TASK DESCRIPTION: Retype the records in full, and please keep the pictures out of the copy.

Dataset items
Start of Block
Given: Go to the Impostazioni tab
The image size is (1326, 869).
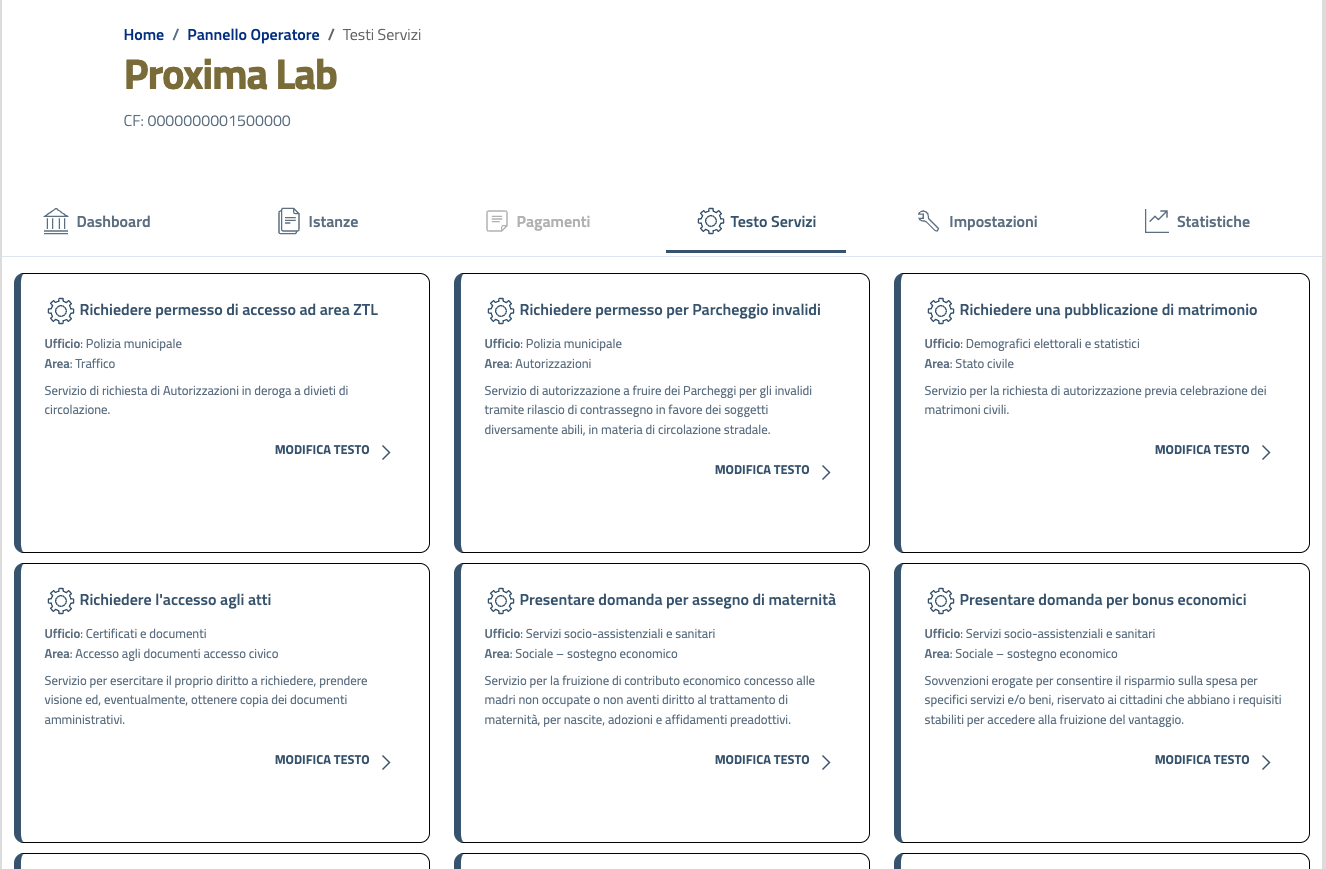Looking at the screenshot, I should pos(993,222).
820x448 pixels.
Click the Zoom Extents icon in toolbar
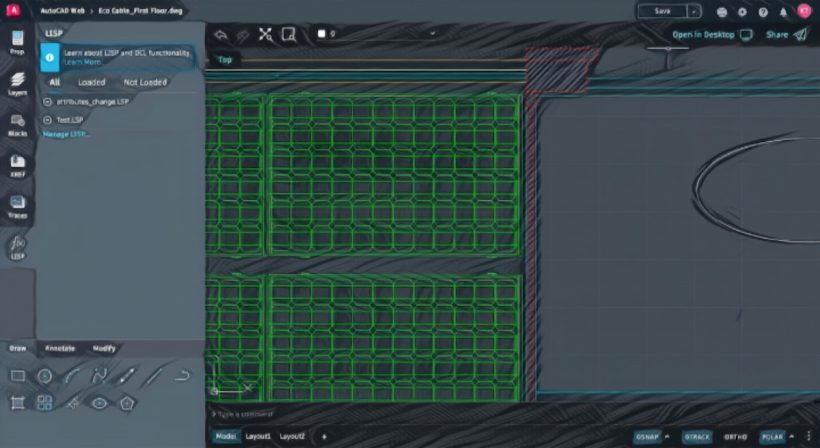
End of Block
RESPONSE FOR THIS EXERCISE:
Given: Go to the Impostazioni tab
The image size is (1326, 869).
Looking at the screenshot, I should pos(993,222).
820x448 pixels.
Click the Zoom Extents icon in toolbar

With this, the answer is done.